2019 Layer8 Conference “Getting the Good Stuff” Talk Companion Post

I was fortunate enough to present a talk at the Layer8 OSINT and Social Engineering conference in June 2019. Below are the notes to the demo I executed during that talk so that you can follow along.

Talk title: Getting the Good Stuff: Understanding the Web to Achieve Your OSINT Goals

Abstract: As OSINTers we need to look beyond what is rendered in a web browser. Much like an ocean, the web pages we visit contain a wealth of data under the surface. If you understand how to access that information, you can find pivot points to continue your research.

Come and learn how to decode web traffic using simple tools, to retrieve Google Analytics codes and social media IDs from web content, and how to interact with APIs (Application Programming Interfaces) to grab your OSINT data. This will not be a “use this tool and it’ll do all the hard work” talk but instead, will give you the confidence and understanding of how the web works so that you can develop your own techniques to harvest OSINT data.

I’ve made 10 minute tips of each of the sections below and posted them on the https://osintcurio.us/10-minute-tips/ web site’s YouTube channel.

You take the red pill—you stay in Wonderland, and I show you how deep the rabbit hole goes.

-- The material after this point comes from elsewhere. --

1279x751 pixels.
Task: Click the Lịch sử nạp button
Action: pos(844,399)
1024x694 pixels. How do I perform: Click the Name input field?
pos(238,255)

Remember: all I’m offering is the truth. Nothing more.

Morpheus, The Matrix

Most of us have seen or at least heard of the quote above from The Matrix movie. It holds true within our OSINT work as well as the fictional dystopia of that movie. We can look at what appears on our screens, in our web browsers, and smile and nod to ourselves that that is all the data about a person or from a site or we can choose to look beyond what is rendered in our browsers and seek other sources of data.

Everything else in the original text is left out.